====== GIVEN DATA

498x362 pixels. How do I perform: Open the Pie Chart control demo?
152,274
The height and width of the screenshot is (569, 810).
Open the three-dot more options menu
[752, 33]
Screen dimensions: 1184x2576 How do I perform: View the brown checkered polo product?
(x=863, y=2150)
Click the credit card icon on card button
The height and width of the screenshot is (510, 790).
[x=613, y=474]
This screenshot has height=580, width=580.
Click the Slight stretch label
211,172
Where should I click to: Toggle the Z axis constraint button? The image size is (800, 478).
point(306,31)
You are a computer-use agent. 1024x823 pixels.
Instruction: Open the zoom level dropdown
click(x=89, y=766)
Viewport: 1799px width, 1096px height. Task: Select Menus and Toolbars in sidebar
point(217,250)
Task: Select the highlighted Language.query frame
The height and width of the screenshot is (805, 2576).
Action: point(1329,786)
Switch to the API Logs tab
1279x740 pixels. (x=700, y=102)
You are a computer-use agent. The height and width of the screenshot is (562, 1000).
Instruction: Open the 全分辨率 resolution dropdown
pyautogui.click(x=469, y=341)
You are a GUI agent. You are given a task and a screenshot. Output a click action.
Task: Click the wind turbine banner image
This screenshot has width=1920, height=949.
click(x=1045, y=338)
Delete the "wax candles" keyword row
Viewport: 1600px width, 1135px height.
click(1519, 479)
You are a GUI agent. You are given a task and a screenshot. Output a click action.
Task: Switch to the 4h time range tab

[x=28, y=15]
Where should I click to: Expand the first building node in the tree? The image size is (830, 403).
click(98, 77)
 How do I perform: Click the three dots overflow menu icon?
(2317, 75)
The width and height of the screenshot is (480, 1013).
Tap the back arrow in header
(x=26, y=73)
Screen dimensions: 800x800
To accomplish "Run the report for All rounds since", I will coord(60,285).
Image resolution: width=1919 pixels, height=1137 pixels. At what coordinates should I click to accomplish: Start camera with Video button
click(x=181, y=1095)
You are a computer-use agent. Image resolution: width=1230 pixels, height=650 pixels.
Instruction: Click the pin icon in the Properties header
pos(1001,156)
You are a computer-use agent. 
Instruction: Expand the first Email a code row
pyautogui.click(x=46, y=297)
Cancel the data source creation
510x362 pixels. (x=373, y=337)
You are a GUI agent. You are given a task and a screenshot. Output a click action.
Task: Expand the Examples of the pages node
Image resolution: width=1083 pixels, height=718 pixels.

============

Each entry, exactly as written, should be set down once more.

498x362 pixels. How do I perform: Open the Pie Chart control demo?
152,274
The height and width of the screenshot is (569, 810).
Open the three-dot more options menu
[752, 33]
Screen dimensions: 1184x2576 How do I perform: View the brown checkered polo product?
(x=863, y=2150)
Click the credit card icon on card button
The height and width of the screenshot is (510, 790).
[x=613, y=474]
This screenshot has height=580, width=580.
Click the Slight stretch label
211,172
Where should I click to: Toggle the Z axis constraint button? The image size is (800, 478).
point(306,31)
You are a computer-use agent. 1024x823 pixels.
Instruction: Open the zoom level dropdown
click(x=89, y=766)
Viewport: 1799px width, 1096px height. Task: Select Menus and Toolbars in sidebar
point(217,250)
Task: Select the highlighted Language.query frame
The height and width of the screenshot is (805, 2576).
Action: point(1329,786)
Switch to the API Logs tab
1279x740 pixels. (x=700, y=102)
You are a computer-use agent. The height and width of the screenshot is (562, 1000).
Instruction: Open the 全分辨率 resolution dropdown
pyautogui.click(x=469, y=341)
You are a GUI agent. You are given a task and a screenshot. Output a click action.
Task: Click the wind turbine banner image
This screenshot has width=1920, height=949.
click(x=1045, y=338)
Delete the "wax candles" keyword row
Viewport: 1600px width, 1135px height.
click(1519, 479)
You are a GUI agent. You are given a task and a screenshot. Output a click action.
Task: Switch to the 4h time range tab

[x=28, y=15]
Where should I click to: Expand the first building node in the tree? The image size is (830, 403).
click(98, 77)
 How do I perform: Click the three dots overflow menu icon?
(2317, 75)
The width and height of the screenshot is (480, 1013).
Tap the back arrow in header
(x=26, y=73)
Screen dimensions: 800x800
To accomplish "Run the report for All rounds since", I will coord(60,285).
Image resolution: width=1919 pixels, height=1137 pixels. At what coordinates should I click to accomplish: Start camera with Video button
click(x=181, y=1095)
You are a computer-use agent. Image resolution: width=1230 pixels, height=650 pixels.
Instruction: Click the pin icon in the Properties header
pos(1001,156)
You are a computer-use agent. 
Instruction: Expand the first Email a code row
pyautogui.click(x=46, y=297)
Cancel the data source creation
510x362 pixels. (x=373, y=337)
You are a GUI agent. You are given a task and a screenshot. Output a click action.
Task: Expand the Examples of the pages node
Image resolution: width=1083 pixels, height=718 pixels.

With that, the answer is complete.